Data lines
____

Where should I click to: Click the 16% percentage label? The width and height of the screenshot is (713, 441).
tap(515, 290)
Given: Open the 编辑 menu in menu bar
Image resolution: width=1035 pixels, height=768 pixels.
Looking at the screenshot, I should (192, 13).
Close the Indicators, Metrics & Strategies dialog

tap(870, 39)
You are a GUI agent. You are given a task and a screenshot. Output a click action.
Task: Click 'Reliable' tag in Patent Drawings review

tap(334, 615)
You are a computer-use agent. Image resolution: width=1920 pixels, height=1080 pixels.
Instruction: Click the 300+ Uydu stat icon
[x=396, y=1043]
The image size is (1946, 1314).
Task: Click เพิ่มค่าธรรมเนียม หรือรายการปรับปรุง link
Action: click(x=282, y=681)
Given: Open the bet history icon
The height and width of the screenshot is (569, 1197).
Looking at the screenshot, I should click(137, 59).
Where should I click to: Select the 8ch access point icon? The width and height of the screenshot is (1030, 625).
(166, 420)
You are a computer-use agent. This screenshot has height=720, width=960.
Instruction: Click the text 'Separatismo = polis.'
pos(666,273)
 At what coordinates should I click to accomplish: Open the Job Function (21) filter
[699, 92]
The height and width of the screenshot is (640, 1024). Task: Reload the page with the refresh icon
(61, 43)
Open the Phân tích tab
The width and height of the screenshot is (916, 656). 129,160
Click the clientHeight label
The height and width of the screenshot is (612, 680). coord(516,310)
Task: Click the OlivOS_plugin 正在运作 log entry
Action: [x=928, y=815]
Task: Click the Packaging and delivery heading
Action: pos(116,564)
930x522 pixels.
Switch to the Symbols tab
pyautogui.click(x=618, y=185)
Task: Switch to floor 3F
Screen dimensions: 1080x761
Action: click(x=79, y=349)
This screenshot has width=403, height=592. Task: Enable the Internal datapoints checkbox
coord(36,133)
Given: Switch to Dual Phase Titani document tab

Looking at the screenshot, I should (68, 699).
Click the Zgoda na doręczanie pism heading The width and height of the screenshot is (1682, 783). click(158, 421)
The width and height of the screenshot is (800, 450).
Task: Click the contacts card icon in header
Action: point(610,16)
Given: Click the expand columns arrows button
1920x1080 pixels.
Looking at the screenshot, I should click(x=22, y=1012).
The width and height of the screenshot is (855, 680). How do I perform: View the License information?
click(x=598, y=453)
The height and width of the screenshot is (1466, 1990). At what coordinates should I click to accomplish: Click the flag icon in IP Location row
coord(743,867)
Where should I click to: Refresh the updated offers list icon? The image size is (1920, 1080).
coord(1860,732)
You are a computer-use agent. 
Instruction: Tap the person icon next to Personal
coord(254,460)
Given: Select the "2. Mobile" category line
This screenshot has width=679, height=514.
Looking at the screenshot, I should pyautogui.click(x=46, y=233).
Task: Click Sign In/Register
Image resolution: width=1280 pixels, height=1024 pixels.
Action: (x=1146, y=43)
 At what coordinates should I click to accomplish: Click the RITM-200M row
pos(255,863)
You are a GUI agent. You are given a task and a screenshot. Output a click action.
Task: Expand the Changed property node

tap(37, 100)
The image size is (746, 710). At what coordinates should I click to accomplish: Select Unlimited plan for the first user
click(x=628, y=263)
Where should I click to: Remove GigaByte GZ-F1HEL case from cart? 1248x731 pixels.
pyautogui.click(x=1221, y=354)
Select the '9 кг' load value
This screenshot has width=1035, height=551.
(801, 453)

____

§ **Task brief**
Convert the rows above into a JSON array with one string per line, leaving out blank lines.

§ **Exercise solution**
[
  "Where should I click to: Click the 16% percentage label? The width and height of the screenshot is (713, 441).",
  "tap(515, 290)",
  "Given: Open the 编辑 menu in menu bar",
  "Image resolution: width=1035 pixels, height=768 pixels.",
  "Looking at the screenshot, I should (192, 13).",
  "Close the Indicators, Metrics & Strategies dialog",
  "tap(870, 39)",
  "You are a GUI agent. You are given a task and a screenshot. Output a click action.",
  "Task: Click 'Reliable' tag in Patent Drawings review",
  "tap(334, 615)",
  "You are a computer-use agent. Image resolution: width=1920 pixels, height=1080 pixels.",
  "Instruction: Click the 300+ Uydu stat icon",
  "[x=396, y=1043]",
  "The image size is (1946, 1314).",
  "Task: Click เพิ่มค่าธรรมเนียม หรือรายการปรับปรุง link",
  "Action: click(x=282, y=681)",
  "Given: Open the bet history icon",
  "The height and width of the screenshot is (569, 1197).",
  "Looking at the screenshot, I should click(137, 59).",
  "Where should I click to: Select the 8ch access point icon? The width and height of the screenshot is (1030, 625).",
  "(166, 420)",
  "You are a computer-use agent. This screenshot has height=720, width=960.",
  "Instruction: Click the text 'Separatismo = polis.'",
  "pos(666,273)",
  " At what coordinates should I click to accomplish: Open the Job Function (21) filter",
  "[699, 92]",
  "The height and width of the screenshot is (640, 1024). Task: Reload the page with the refresh icon",
  "(61, 43)",
  "Open the Phân tích tab",
  "The width and height of the screenshot is (916, 656). 129,160",
  "Click the clientHeight label",
  "The height and width of the screenshot is (612, 680). coord(516,310)",
  "Task: Click the OlivOS_plugin 正在运作 log entry",
  "Action: [x=928, y=815]",
  "Task: Click the Packaging and delivery heading",
  "Action: pos(116,564)",
  "930x522 pixels.",
  "Switch to the Symbols tab",
  "pyautogui.click(x=618, y=185)",
  "Task: Switch to floor 3F",
  "Screen dimensions: 1080x761",
  "Action: click(x=79, y=349)",
  "This screenshot has width=403, height=592. Task: Enable the Internal datapoints checkbox",
  "coord(36,133)",
  "Given: Switch to Dual Phase Titani document tab",
  "Looking at the screenshot, I should (68, 699).",
  "Click the Zgoda na doręczanie pism heading The width and height of the screenshot is (1682, 783). click(158, 421)",
  "The width and height of the screenshot is (800, 450).",
  "Task: Click the contacts card icon in header",
  "Action: point(610,16)",
  "Given: Click the expand columns arrows button",
  "1920x1080 pixels.",
  "Looking at the screenshot, I should click(x=22, y=1012).",
  "The width and height of the screenshot is (855, 680). How do I perform: View the License information?",
  "click(x=598, y=453)",
  "The height and width of the screenshot is (1466, 1990). At what coordinates should I click to accomplish: Click the flag icon in IP Location row",
  "coord(743,867)",
  "Where should I click to: Refresh the updated offers list icon? The image size is (1920, 1080).",
  "coord(1860,732)",
  "You are a computer-use agent. ",
  "Instruction: Tap the person icon next to Personal",
  "coord(254,460)",
  "Given: Select the \"2. Mobile\" category line",
  "This screenshot has width=679, height=514.",
  "Looking at the screenshot, I should pyautogui.click(x=46, y=233).",
  "Task: Click Sign In/Register",
  "Image resolution: width=1280 pixels, height=1024 pixels.",
  "Action: (x=1146, y=43)",
  " At what coordinates should I click to accomplish: Click the RITM-200M row",
  "pos(255,863)",
  "You are a GUI agent. You are given a task and a screenshot. Output a click action.",
  "Task: Expand the Changed property node",
  "tap(37, 100)",
  "The image size is (746, 710). At what coordinates should I click to accomplish: Select Unlimited plan for the first user",
  "click(x=628, y=263)",
  "Where should I click to: Remove GigaByte GZ-F1HEL case from cart? 1248x731 pixels.",
  "pyautogui.click(x=1221, y=354)",
  "Select the '9 кг' load value",
  "This screenshot has width=1035, height=551.",
  "(801, 453)"
]